Step 9a: Implement `run_generate_docs_for_sources` and `run_embed_for_document_ids`

File: src/documents/mod.rs (or wherever run_generate_docs lives)

run_generate_docs_for_sources is a ~20-line variant of the existing run_generate_docs that filters by (source_type, source_id) primary key, processes only those docs, then deletes only those specific dirty_sources rows. It additionally returns the IDs of regenerated documents for scoped embedding:

/// Scoped doc regeneration: process ONLY the specified dirty source keys.
/// Used by surgical sync to avoid draining the global dirty queue.
/// Each key is `(source_type, source_id)` matching `dirty_sources` PK.
/// Returns regenerated document IDs for use with scoped embedding.
pub fn run_generate_docs_for_sources(
    config: &Config,
    source_keys: &[(String, i64)],
) -> Result<GenerateDocsResult> {
    // Same as run_generate_docs but with:
    // 1. SELECT ... FROM dirty_sources WHERE (source_type, source_id) IN (...) instead of full scan
    // 2. DELETE FROM dirty_sources WHERE (source_type, source_id) IN (...) instead of full drain
    // 3. Collect document IDs of regenerated rows into regenerated_document_ids
    // All other logic (doc template rendering, indexing) is identical.
    todo!("implement scoped variant")
}

GenerateDocsResult must be extended with:

pub struct GenerateDocsResult {
    pub regenerated: usize,
    pub errored: usize,
    /// Document IDs of all regenerated documents (for scoped embedding in surgical mode)
    pub regenerated_document_ids: Vec<i64>,
}

File: src/embedding/mod.rs (or wherever run_embed lives)

Add a scoped embedding function that processes only specific document IDs:

/// Scoped embedding: embed ONLY the specified document IDs.
/// Used by surgical sync to ensure embed isolation after lock release.
/// Unlike global `run_embed` (which processes all unembedded docs),
/// this ensures only documents from the current surgical run are embedded.
pub async fn run_embed_for_document_ids(
    config: &Config,
    document_ids: &[i64],
    signal: &ShutdownSignal,
) -> Result<EmbedResult> {
    // Same as run_embed but with:
    // 1. SELECT ... FROM documents WHERE id IN (...) AND embedding IS NULL
    //    instead of SELECT ... FROM documents WHERE embedding IS NULL
    // 2. All other logic (chunking, batching, Ollama calls) is identical
    todo!("implement scoped variant")
}

Step 9b: Implement inline dependent helpers

File: src/ingestion/surgical.rs (or a new src/ingestion/surgical_dependents.rs)

These functions fetch and write dependent data inline for a single entity, bypassing pending_dependent_fetches entirely.

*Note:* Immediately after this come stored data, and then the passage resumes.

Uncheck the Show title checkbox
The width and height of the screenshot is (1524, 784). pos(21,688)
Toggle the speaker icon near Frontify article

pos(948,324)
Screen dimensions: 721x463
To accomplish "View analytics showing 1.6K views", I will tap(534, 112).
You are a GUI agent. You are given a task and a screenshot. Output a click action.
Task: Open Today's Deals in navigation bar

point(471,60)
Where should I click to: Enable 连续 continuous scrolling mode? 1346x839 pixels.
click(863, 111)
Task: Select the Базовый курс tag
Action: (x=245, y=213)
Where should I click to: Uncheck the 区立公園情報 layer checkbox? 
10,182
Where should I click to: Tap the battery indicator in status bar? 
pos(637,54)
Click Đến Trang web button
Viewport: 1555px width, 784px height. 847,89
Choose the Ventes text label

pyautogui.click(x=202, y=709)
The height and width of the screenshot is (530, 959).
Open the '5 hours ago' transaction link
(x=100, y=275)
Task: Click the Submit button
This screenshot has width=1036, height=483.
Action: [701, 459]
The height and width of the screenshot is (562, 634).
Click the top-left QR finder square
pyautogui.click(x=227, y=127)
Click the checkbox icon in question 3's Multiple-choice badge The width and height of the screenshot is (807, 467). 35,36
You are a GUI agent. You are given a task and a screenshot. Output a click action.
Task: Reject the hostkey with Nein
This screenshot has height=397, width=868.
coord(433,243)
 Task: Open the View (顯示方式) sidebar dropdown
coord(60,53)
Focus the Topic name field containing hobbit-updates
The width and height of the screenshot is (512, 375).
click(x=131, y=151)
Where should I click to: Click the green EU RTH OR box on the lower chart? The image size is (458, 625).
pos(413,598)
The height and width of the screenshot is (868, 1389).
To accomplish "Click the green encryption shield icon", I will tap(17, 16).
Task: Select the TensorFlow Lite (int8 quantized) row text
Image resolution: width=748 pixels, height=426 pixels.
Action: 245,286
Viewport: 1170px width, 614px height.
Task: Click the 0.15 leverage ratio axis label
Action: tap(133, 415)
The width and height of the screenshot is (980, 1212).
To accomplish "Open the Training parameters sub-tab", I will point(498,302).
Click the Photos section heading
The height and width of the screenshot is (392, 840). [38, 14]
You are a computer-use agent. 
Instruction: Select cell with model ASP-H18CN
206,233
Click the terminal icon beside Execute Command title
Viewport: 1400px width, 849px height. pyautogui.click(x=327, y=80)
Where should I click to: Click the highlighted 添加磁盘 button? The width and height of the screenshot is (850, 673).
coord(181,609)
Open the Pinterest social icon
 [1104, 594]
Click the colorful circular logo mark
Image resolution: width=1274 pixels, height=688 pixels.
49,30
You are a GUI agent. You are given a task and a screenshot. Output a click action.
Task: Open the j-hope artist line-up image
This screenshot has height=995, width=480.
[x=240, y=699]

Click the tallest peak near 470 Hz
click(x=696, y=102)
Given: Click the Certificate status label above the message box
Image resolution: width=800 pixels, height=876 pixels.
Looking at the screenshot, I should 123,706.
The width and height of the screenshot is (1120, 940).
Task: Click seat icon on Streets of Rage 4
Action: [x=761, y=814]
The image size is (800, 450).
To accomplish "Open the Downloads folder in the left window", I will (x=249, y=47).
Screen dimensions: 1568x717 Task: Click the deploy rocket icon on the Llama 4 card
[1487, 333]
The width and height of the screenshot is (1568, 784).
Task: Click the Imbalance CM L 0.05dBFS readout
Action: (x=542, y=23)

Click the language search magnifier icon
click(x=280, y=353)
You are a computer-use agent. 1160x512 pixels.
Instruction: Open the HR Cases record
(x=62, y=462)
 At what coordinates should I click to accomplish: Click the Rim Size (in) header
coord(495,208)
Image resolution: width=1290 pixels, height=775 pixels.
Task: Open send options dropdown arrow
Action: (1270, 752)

They are thin wrappers around the existing fetch + write logic from orchestrator.rs, extracted to operate on a single entity:

/// Fetch and write resource events for a single issue, inline (no queue).
pub(crate) async fn sync_issue_resource_events_direct(
    conn: &Connection,
    client: &GitLabClient,
    config: &Config,
    gitlab_project_id: i64,
    project_id: i64,
    issue_info: &IssueForDiscussionSync,
) -> Result<usize> {
    // Fetch resource events for this issue from GitLab API
    // Write to resource_state_events / resource_label_events / resource_milestone_events
    // Return count of events written
    todo!("extract from orchestrator drain logic")
}

/// Fetch and write resource events for a single MR, inline (no queue).
pub(crate) async fn sync_mr_resource_events_direct(
    conn: &Connection,
    client: &GitLabClient,
    config: &Config,
    gitlab_project_id: i64,
    project_id: i64,
    mr_info: &MrForDiscussionSync,
) -> Result<usize> {
    todo!("extract from orchestrator drain logic")
}

/// Fetch and write closes_issues data for a single MR, inline (no queue).
pub(crate) async fn sync_mr_closes_issues_direct(
    conn: &Connection,
    client: &GitLabClient,
    config: &Config,
    gitlab_project_id: i64,
    project_id: i64,
    mr_info: &MrForDiscussionSync,
) -> Result<()> {
    todo!("extract from orchestrator drain logic")
}

/// Fetch and write diff data for a single MR, inline (no queue).
pub(crate) async fn sync_mr_diffs_direct(
    conn: &Connection,
    client: &GitLabClient,
    config: &Config,
    gitlab_project_id: i64,
    project_id: i64,
    mr_info: &MrForDiscussionSync,
) -> Result<()> {
    todo!("extract from orchestrator drain logic")
}

These are extracted from the existing drain loop bodies in orchestrator.rs. The drain functions iterate over queued jobs and call per-entity logic — these helpers are that per-entity logic, made callable directly.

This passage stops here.